MUSTAFA III


'Mustafa III' (Ottoman Turkish: مصطفى ثالث ''Muṣṭafā-yi sālis'') (January 28, 1717January 21, 1774) was the Sultan of the Ottoman Empire from 1757 to 1774. He was a son of Sultan Ahmed III (1703–30) and was succeeded by his brother Abdülhamid I (1774–89).
An energetic and perceptive ruler, Mustafa III sought to modernize the army and the internal state machinery to bring his empire in line with the Powers of Europe.
Unfortunately the Ottoman state had declined so far that any general attempts at modernization were but a drop in the ocean, while any major plans to change the administrative status quo immediately roused the conservative Janissaries and imams to the point of rebellion. Mustafa III did secure the services of foreign generals to initiate a reform of the infantry and artillery. The Sultan also ordered the founding of Academies for Mathematics, Navigation and the Sciences.

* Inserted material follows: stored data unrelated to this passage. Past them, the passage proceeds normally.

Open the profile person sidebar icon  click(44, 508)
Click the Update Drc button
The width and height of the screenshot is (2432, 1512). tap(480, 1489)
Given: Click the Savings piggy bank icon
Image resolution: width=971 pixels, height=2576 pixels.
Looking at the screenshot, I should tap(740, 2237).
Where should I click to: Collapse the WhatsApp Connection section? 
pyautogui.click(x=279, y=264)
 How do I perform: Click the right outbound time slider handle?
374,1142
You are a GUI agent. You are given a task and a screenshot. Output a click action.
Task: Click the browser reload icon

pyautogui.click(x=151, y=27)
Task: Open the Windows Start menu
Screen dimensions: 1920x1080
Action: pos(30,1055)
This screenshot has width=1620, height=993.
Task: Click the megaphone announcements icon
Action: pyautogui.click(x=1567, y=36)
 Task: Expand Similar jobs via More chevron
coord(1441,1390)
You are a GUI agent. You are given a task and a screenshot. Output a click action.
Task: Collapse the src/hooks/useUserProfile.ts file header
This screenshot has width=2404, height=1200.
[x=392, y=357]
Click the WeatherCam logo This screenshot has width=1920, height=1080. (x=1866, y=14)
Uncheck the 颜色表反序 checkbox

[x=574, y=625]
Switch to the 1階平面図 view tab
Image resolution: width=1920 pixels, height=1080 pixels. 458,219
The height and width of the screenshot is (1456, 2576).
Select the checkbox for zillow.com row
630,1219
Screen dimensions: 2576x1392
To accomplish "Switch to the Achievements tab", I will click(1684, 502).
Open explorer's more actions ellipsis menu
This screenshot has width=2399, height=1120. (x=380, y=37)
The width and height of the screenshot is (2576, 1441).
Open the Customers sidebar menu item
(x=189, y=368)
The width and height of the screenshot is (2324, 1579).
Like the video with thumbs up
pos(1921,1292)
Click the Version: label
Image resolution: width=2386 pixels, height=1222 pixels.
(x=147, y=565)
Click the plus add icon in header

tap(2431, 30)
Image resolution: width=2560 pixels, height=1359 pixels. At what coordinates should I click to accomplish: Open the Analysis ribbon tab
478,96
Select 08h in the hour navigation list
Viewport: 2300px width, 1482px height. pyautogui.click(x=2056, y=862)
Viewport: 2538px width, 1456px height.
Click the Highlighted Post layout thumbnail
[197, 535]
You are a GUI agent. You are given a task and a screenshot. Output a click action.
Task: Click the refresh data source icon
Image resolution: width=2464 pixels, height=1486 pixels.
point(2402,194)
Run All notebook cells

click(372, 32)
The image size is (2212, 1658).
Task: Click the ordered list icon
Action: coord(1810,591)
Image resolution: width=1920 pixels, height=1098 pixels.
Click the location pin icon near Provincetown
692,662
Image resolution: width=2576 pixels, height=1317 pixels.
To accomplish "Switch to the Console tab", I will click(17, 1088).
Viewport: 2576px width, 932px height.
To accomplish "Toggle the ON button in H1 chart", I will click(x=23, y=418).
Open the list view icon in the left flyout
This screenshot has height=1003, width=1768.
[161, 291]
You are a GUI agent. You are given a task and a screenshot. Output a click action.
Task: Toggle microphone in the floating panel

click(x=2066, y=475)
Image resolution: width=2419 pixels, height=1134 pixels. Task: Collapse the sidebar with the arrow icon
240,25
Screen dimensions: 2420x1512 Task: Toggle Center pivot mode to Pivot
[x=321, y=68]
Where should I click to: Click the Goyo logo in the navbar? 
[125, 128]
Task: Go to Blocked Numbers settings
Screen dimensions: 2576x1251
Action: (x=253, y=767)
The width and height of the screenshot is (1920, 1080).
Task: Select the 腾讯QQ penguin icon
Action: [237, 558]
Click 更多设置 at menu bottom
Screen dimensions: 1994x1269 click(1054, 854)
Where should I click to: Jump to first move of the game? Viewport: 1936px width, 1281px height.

Well aware of his own military weakness, Mustafa III assiduously avoided war and was powerless to prevent the annexation of the Crimea by Catherine II of Russia (1762–96). However this action, combined with further Russian aggression in Poland compelled Mustafa III to declare war on St. Petersburg shortly before his death.
In a series of correspondence between prominent French thinker Voltaire and Catherine the Great, Mustafa III was consistently ridiculed, with Voltaire referring to him as "fat and ignorant". [1]
Mustafa had two sons called Selim and Mohammed. He also had five daughters.